▶ _QUESTIONS ON THE MATERIAL_:
1. List every chromatogram file format that the MacVector Assembler page below says can be imported directly.
2. According to the MacVector Assembler page below, what must be done with sequence files in formats other than MacVector and FastA?
3. Write the next part of the MacVector Assembler page below, picking up after its final sentence.

▶ _EXCERPT PROVIDED_:

......

MacVector Assembler

MacVector Assembler is an add-on module for MacVector that lets you assemble sequences using the phred/phrap/cross_match algorithms from the University of Washington. MacVector Assembler integrates tightly into MacVector so that they appear as a single application. This means that when you create assembled contigs, you can immediately analyze the sequences using any of MacVector's DNA analysis or manipulation functions. Click here to learn more about MacVector Assembler vs. the old AssemblyLIGN

Creating a Sequencing Project

The first step in any assembly is to create a project and import the sequences/trace files that are to be assembled. MacVector Assembler lets you directly import files in the following formats;

Chromatogram Files

• ABI (from 373, 377, 3700 and 3730 models)

• SCF version 2

• SCF version 3

• ALF

Sequence Files

• MacVector

• FastA

Sequence files in other formats should first be converted into a compatible format using MacVector.

The imported sequences are maintained in a project window where you can sort and rename etc.

......

▶ _SOURCE MATERIAL_:
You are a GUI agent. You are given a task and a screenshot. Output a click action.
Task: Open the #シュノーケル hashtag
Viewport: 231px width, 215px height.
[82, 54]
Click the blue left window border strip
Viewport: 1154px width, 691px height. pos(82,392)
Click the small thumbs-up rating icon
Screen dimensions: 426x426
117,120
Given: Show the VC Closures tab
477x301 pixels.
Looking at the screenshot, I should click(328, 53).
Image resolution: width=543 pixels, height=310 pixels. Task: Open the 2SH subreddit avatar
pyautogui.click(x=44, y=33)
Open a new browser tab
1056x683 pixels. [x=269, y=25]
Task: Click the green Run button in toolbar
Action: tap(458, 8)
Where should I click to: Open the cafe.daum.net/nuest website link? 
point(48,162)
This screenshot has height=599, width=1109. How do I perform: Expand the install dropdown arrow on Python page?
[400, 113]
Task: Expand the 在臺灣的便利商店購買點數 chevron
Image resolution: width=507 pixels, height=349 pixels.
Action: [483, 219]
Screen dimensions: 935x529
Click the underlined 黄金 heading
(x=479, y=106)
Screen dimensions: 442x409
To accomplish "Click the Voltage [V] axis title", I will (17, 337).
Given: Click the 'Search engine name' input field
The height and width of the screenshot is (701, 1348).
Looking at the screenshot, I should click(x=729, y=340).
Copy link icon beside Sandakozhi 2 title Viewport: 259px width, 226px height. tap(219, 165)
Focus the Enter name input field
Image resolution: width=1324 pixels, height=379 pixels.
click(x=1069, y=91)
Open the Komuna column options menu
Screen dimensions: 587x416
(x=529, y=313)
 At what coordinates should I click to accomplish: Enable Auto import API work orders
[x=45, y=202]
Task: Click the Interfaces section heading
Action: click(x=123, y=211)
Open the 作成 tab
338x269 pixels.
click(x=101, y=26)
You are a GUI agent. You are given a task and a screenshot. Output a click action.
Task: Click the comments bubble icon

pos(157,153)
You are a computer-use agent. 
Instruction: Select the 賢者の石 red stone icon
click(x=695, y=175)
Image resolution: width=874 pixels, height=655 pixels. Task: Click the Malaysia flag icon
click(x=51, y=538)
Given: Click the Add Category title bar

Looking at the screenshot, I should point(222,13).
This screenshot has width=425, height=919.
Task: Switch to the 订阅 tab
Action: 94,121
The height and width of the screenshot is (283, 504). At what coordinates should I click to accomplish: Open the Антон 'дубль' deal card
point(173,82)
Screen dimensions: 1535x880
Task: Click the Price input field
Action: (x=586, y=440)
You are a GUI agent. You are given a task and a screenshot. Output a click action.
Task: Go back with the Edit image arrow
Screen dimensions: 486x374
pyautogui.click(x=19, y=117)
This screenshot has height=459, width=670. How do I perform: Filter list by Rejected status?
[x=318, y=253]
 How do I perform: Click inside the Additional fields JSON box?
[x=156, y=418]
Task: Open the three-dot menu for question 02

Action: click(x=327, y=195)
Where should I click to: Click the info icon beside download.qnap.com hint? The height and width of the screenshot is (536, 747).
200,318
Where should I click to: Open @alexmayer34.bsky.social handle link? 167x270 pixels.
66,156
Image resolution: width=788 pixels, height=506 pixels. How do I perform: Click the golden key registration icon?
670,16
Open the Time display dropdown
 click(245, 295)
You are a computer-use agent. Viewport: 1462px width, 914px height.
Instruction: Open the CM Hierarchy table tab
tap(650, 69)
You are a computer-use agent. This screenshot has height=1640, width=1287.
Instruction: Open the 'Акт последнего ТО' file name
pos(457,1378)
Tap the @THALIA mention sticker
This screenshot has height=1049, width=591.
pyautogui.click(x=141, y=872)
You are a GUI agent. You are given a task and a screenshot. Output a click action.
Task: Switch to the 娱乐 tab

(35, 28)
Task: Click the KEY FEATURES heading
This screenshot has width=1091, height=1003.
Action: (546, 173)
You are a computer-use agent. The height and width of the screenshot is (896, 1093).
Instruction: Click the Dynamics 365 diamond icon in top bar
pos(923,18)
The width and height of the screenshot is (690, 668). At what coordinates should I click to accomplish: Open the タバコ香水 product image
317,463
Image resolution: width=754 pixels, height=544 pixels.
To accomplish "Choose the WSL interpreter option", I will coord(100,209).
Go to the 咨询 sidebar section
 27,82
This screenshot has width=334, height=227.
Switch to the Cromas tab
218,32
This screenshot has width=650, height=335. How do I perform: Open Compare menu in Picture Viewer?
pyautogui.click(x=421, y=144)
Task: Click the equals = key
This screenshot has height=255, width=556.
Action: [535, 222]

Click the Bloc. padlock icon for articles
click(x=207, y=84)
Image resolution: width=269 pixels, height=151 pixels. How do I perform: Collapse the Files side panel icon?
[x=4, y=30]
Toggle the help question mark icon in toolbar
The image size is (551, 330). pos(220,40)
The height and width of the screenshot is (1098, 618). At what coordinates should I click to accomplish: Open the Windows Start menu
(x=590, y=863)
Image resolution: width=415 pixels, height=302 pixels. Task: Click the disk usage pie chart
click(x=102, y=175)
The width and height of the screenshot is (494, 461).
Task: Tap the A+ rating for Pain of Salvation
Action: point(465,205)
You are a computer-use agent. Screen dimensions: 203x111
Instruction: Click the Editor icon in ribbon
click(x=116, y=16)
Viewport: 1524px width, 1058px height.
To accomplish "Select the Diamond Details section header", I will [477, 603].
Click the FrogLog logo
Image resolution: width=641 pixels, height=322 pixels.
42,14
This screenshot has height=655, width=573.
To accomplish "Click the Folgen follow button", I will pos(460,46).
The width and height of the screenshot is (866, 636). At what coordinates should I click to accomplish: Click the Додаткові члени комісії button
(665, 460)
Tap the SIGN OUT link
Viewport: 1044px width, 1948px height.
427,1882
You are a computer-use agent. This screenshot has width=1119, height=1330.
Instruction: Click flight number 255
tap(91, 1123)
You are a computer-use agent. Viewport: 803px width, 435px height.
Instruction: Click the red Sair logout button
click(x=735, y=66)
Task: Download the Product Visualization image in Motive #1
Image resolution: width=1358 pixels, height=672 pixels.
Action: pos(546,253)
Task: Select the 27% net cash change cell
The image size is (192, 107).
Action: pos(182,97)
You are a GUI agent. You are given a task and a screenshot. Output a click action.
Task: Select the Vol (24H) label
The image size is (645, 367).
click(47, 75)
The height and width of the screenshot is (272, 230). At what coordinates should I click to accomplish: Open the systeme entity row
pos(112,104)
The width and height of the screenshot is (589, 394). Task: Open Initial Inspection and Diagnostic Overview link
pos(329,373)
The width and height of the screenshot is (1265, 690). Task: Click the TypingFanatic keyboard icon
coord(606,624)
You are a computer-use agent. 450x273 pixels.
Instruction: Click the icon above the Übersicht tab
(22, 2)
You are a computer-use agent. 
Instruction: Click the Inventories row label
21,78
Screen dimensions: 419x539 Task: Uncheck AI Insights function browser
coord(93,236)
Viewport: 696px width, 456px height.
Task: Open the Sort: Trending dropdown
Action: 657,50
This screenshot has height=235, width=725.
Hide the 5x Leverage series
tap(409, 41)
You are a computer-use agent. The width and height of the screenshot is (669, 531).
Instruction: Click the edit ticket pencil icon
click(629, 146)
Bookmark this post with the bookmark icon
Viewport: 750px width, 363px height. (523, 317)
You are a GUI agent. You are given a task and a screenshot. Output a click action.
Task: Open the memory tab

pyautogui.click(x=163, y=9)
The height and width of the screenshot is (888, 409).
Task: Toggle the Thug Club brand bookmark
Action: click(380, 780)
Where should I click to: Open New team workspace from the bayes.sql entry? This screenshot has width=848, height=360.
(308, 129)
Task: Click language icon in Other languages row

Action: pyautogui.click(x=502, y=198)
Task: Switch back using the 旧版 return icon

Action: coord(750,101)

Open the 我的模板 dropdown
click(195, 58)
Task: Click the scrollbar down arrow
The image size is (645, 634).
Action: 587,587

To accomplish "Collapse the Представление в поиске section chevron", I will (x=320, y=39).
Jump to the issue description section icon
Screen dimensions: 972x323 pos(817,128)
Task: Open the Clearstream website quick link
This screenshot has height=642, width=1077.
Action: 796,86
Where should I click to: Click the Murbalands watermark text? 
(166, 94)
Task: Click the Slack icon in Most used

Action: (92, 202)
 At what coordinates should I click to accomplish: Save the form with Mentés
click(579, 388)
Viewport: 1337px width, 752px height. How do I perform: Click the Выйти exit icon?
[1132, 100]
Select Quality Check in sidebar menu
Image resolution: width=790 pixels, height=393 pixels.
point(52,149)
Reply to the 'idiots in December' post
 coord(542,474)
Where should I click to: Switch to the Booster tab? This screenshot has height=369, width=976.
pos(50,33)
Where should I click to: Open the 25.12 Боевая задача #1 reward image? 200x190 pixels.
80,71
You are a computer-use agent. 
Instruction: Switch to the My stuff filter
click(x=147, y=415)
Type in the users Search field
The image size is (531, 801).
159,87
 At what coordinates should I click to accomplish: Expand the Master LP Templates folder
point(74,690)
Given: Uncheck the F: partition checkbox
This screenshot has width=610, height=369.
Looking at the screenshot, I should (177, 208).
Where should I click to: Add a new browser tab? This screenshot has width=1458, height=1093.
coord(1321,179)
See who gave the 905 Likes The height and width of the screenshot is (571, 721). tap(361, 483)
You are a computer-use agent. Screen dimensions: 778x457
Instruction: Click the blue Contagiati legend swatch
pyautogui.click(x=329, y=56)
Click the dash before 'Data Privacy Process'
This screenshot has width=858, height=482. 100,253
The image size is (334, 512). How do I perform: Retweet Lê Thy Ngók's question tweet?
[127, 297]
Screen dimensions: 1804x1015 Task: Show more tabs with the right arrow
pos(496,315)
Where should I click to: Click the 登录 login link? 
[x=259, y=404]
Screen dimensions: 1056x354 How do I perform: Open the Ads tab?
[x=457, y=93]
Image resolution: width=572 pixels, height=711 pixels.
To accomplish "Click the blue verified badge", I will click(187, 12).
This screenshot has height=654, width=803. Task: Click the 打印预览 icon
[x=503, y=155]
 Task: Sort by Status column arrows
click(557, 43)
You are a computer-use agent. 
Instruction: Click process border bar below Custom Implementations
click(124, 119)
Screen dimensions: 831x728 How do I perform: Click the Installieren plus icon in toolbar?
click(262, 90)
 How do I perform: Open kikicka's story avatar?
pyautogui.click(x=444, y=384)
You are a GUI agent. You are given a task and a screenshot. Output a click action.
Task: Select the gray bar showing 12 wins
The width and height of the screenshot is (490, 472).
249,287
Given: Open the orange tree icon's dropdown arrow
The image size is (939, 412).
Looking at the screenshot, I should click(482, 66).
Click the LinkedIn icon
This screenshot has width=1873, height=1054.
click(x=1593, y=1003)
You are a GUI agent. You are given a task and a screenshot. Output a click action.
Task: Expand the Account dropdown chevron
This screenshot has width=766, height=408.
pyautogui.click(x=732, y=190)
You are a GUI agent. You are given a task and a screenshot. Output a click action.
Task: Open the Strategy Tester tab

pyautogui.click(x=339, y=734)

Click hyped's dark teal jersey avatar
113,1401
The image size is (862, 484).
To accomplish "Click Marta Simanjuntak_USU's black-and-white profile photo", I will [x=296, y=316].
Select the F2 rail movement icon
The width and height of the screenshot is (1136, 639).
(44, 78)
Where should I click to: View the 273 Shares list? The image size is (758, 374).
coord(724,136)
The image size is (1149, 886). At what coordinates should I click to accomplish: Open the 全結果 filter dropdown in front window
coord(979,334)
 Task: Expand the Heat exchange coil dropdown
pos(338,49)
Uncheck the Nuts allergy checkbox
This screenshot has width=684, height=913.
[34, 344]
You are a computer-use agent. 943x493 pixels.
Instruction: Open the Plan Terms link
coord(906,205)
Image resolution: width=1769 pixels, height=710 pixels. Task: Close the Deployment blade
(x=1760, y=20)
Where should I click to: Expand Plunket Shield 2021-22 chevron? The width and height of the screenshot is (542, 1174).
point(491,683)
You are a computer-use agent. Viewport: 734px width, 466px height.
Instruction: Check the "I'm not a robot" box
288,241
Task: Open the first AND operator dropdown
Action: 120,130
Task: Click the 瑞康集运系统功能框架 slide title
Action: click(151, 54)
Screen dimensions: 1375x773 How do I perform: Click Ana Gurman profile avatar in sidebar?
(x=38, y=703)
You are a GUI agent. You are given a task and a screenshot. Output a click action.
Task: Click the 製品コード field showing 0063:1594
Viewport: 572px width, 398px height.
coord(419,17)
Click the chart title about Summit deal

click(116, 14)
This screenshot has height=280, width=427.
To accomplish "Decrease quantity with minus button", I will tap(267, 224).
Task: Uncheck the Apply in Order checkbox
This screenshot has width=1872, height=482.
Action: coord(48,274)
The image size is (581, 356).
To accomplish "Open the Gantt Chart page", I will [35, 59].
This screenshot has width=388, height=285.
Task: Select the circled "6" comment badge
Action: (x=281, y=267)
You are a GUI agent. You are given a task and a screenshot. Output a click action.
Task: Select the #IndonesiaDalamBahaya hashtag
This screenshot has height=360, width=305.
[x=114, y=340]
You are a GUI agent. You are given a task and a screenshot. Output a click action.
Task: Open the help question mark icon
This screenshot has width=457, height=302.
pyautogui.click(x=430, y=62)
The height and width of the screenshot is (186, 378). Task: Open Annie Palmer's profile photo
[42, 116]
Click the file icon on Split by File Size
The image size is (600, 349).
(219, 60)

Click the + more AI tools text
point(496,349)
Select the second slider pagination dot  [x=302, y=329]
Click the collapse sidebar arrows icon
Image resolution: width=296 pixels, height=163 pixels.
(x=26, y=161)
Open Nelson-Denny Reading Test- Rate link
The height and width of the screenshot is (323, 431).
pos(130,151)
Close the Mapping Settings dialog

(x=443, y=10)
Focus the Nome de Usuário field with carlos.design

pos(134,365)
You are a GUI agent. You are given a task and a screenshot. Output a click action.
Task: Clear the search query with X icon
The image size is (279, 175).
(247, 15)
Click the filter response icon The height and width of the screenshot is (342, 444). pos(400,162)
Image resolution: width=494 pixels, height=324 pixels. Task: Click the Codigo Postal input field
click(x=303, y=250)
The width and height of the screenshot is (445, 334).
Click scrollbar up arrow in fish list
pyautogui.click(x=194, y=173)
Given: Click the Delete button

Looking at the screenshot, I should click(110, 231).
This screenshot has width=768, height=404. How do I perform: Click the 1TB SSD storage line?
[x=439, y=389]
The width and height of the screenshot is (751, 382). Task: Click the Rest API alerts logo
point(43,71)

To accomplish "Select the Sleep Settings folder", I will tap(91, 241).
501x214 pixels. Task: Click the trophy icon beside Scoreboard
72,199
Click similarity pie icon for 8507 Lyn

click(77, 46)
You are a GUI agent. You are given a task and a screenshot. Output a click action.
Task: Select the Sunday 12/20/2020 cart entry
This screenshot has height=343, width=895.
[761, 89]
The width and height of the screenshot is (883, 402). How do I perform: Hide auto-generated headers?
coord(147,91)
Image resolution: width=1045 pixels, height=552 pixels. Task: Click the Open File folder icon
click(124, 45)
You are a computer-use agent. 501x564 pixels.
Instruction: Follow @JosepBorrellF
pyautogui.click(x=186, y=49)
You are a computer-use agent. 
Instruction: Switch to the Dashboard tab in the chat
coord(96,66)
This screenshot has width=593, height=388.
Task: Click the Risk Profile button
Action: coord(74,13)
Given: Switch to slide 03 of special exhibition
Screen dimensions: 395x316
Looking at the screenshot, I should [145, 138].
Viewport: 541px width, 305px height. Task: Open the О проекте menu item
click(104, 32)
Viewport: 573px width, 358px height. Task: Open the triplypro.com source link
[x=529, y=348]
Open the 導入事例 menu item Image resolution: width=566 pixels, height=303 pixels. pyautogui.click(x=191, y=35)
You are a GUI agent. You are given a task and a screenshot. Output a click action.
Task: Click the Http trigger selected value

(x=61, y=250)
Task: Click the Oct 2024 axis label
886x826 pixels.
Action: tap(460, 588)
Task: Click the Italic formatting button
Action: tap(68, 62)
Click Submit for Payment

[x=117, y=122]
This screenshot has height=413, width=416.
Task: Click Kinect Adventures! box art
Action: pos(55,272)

......

▶ _TASK-BY-TASK ANSWERS_:
1. ABI (from 373, 377, 3700 and 3730 models), SCF version 2, SCF version 3, ALF

2. They should first be converted into a compatible format using MacVector.

3.
A populated sequence assembly project window

Base Calling Using Phred

phred is an algorithm that takes chromatogram information from an automated sequencing run and re-evaluates the peaks to produce a "base call" that is usually significantly more accurate than the original call. In addition to recalculating the residues, phred also adds quality score information to each residue. This is a logarithmic value from 0 to 99 where a value of 10 indicates that there is a 1 in 10 chance that the call is in error, a score of 20 indicates in 1 in 100 chance the call is in error, a score of 30 indicates a 1 in 1,000 chance of an error etc. MacVector Assembler takes advantage of multi-CPU machines (such as the Intel Core Duo or multiple processor PowerPC machines) and splits up the phred jobs between the processors so that you see a speed up directly proportional to the number of processors. In addition, the phred executable is a Universal Binary, so it runs at full native speed on Intel or PowerPC processors. Once you have basecalled the imported sequences, you can view the phred base calls and the quality values by double-clicking on one of the sequences.

A trace editor window after base calling by phred, showing quality values and the original base call.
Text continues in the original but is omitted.